● **Assigned task**: An exact copy of the data is required, with no pictures in it.
*** Opening of Record set ***
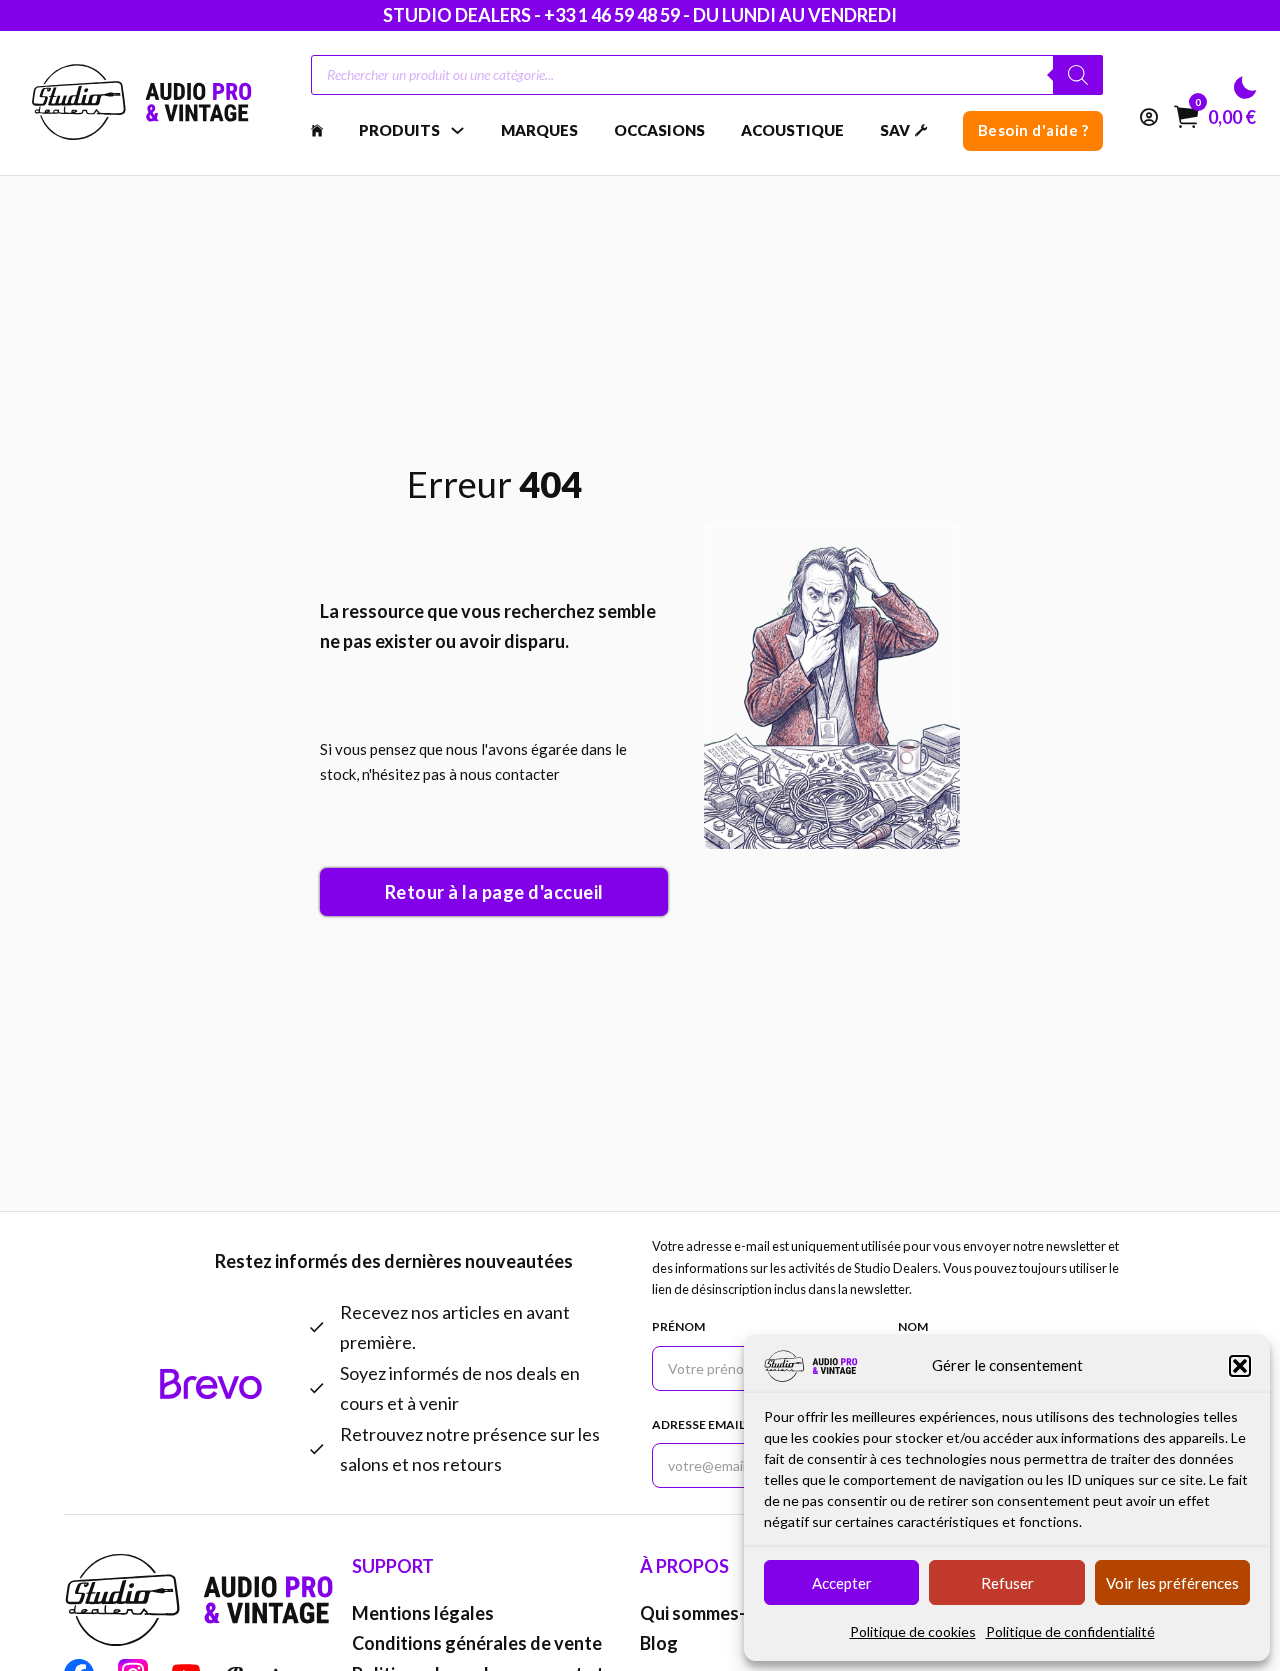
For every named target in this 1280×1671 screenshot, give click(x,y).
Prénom (678, 1326)
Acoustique (792, 130)
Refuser (1007, 1583)
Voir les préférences (1172, 1583)
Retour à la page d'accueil (494, 892)
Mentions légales (423, 1613)
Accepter (842, 1583)
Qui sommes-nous (713, 1613)
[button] (1240, 1366)
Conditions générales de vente (477, 1643)
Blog (659, 1643)
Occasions (659, 130)
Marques (539, 130)
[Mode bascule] (1245, 88)
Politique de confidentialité (1070, 1631)
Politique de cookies (913, 1631)
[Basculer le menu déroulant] (457, 130)
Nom (913, 1326)
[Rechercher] (1078, 75)
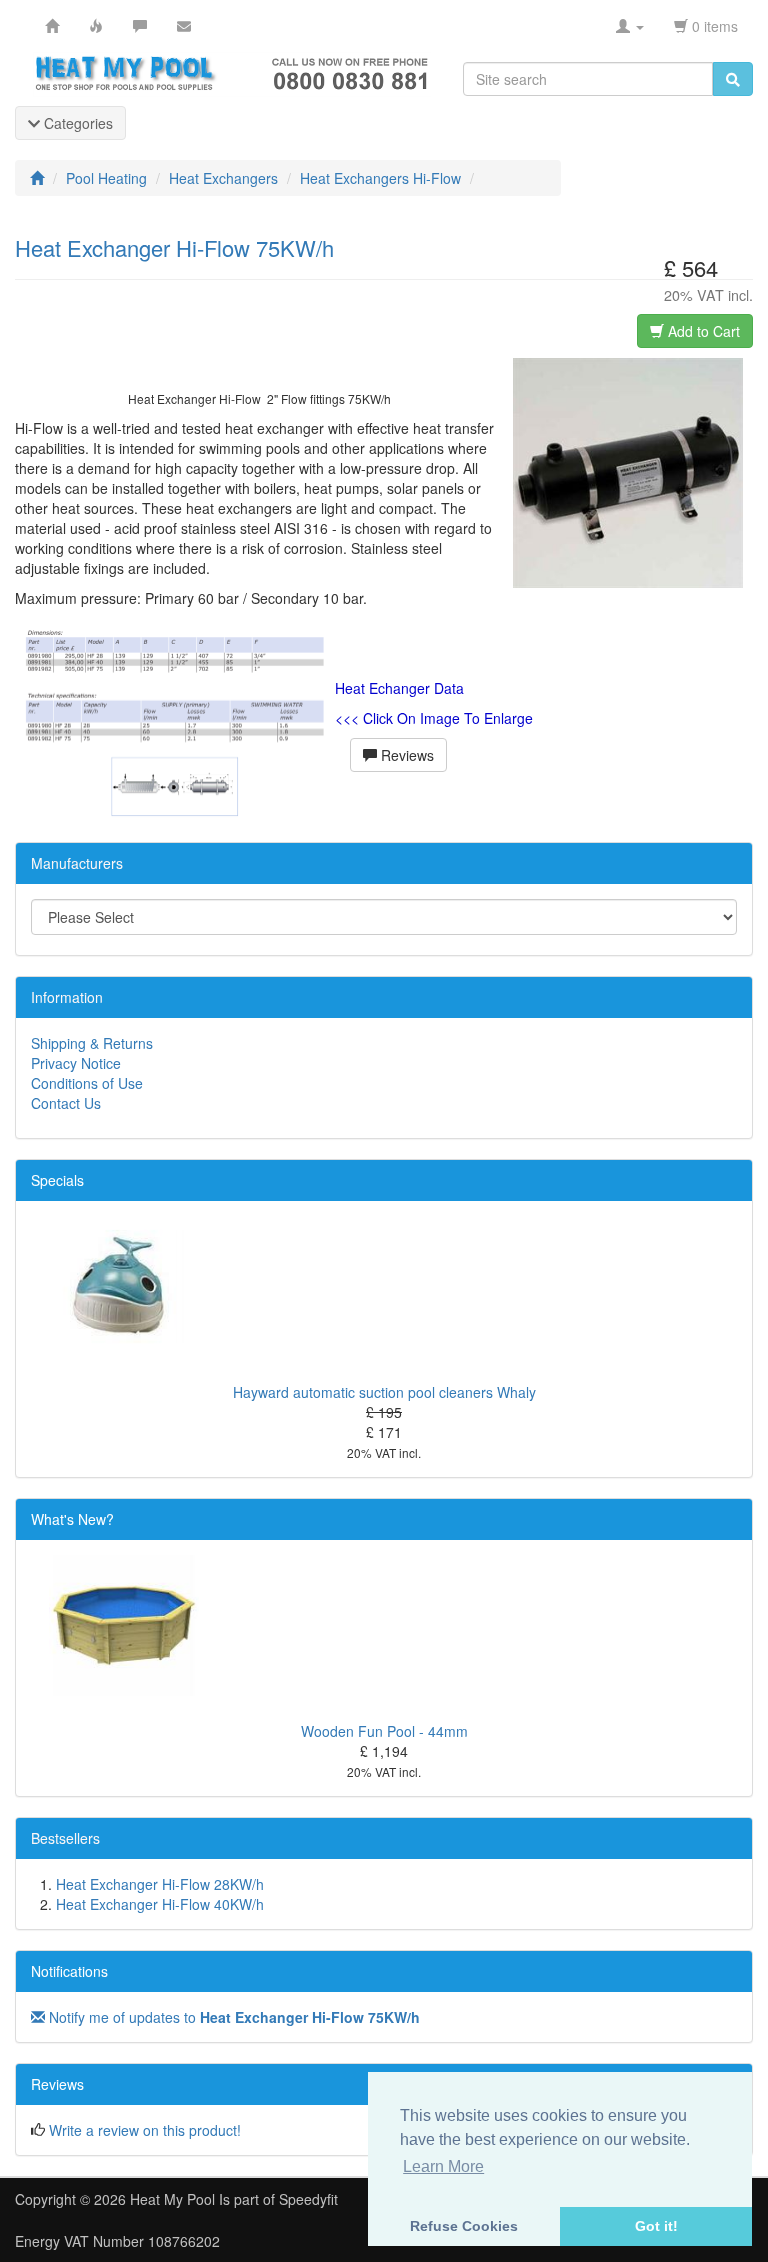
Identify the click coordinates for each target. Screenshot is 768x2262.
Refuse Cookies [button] (464, 2226)
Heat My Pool (172, 2199)
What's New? (72, 1519)
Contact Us (66, 1103)
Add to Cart (702, 331)
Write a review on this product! (145, 2130)
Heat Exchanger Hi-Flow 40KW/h (160, 1904)
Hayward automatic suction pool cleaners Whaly (384, 1392)
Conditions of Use (87, 1083)
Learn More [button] (443, 2166)
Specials (57, 1180)
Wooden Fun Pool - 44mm (384, 1731)
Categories (76, 123)
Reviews (405, 755)
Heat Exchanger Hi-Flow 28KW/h (160, 1884)
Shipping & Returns (92, 1043)
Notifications (69, 1971)
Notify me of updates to (232, 2017)
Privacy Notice (76, 1063)
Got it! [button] (656, 2226)
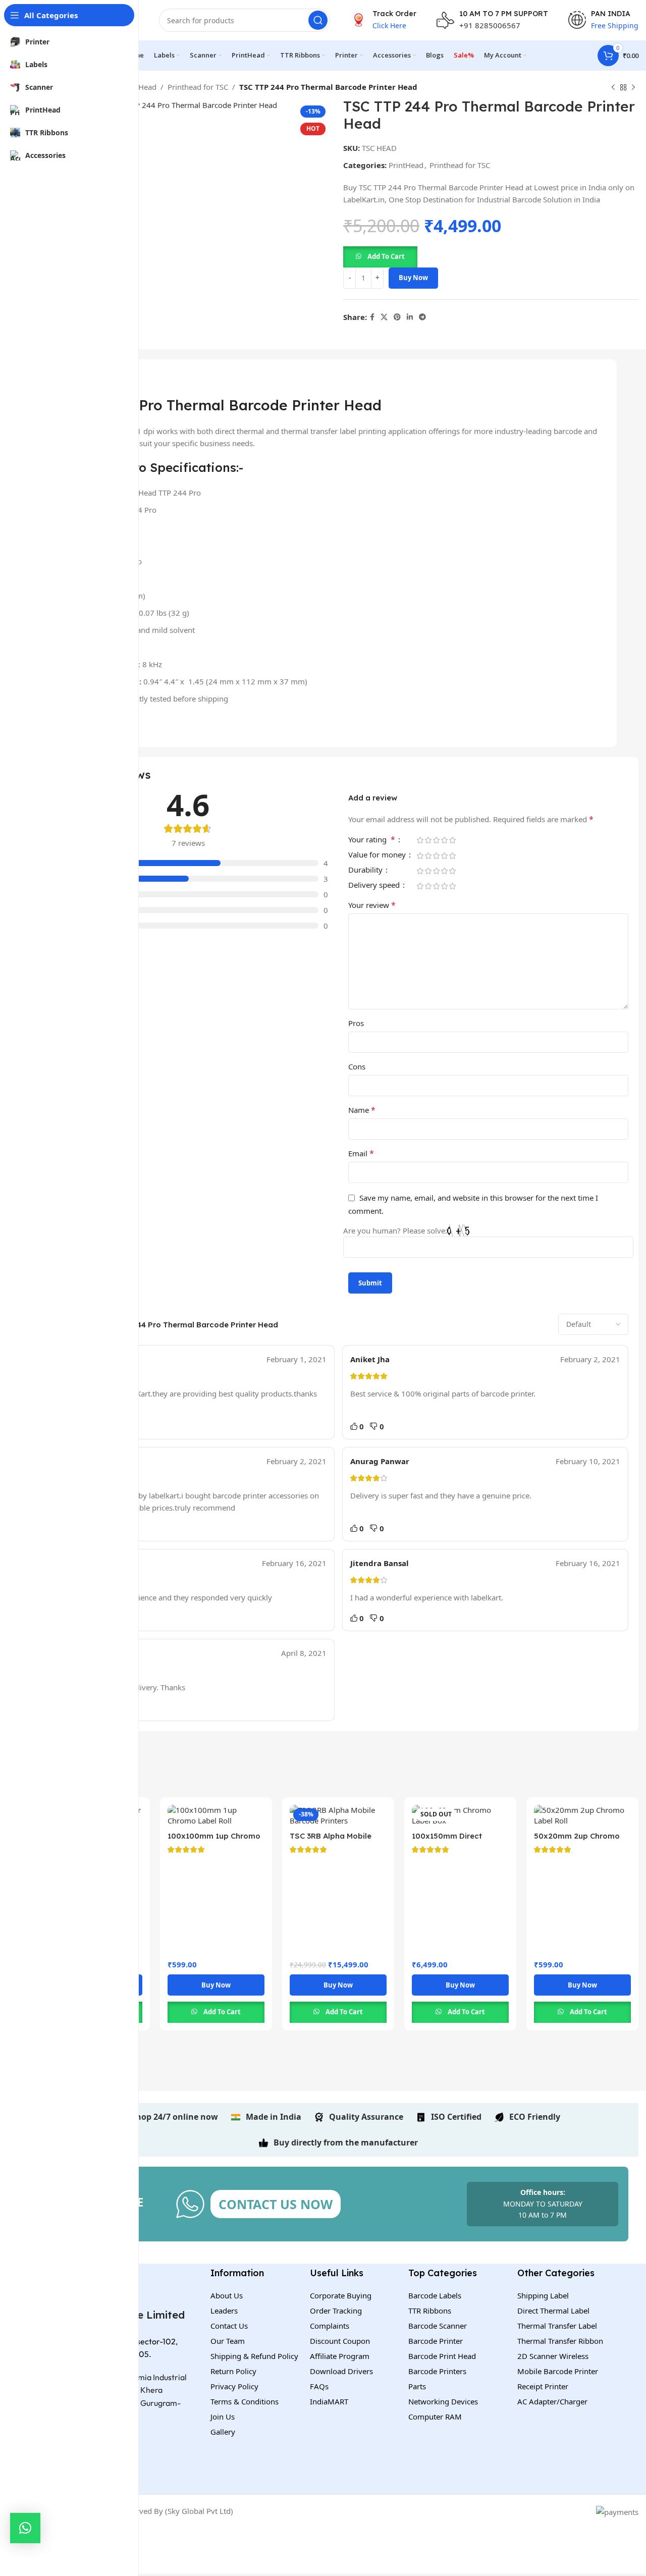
*** Close of Record set ***
● **Result for this exercise**:
For every named target in this 1280×1671 screenshot, give click(x,y).
Prénom (678, 1326)
Acoustique (792, 130)
Refuser (1007, 1583)
Voir les préférences (1172, 1583)
Retour à la page d'accueil (494, 892)
Mentions légales (423, 1613)
Accepter (842, 1583)
Qui sommes-nous (713, 1613)
[button] (1240, 1366)
Conditions générales de vente (477, 1643)
Blog (659, 1643)
Occasions (659, 130)
Marques (539, 130)
[Mode bascule] (1245, 88)
Politique de confidentialité (1070, 1631)
Politique de cookies (913, 1631)
[Basculer le menu déroulant] (457, 130)
Nom (913, 1326)
[Rechercher] (1078, 75)
Identify the click coordinates for each target. Screenshot is 768x2262.
Refuse Cookies [button] (464, 2226)
Heat My Pool (172, 2199)
What's New? (72, 1519)
Contact Us (66, 1103)
Add to Cart (702, 331)
Write a review on this product! (145, 2130)
Heat Exchanger Hi-Flow 40KW/h (160, 1904)
Hayward automatic suction pool cleaners Whaly (384, 1392)
Conditions of Use (87, 1083)
Learn More [button] (443, 2166)
Specials (57, 1180)
Wooden Fun Pool - 44mm (384, 1731)
Categories (76, 123)
Reviews (405, 755)
Heat Exchanger Hi-Flow 28KW/h (160, 1884)
Shipping & Returns (92, 1043)
Notifications (69, 1971)
Notify me of updates to (232, 2017)
Privacy Notice (76, 1063)
Got it! [button] (656, 2226)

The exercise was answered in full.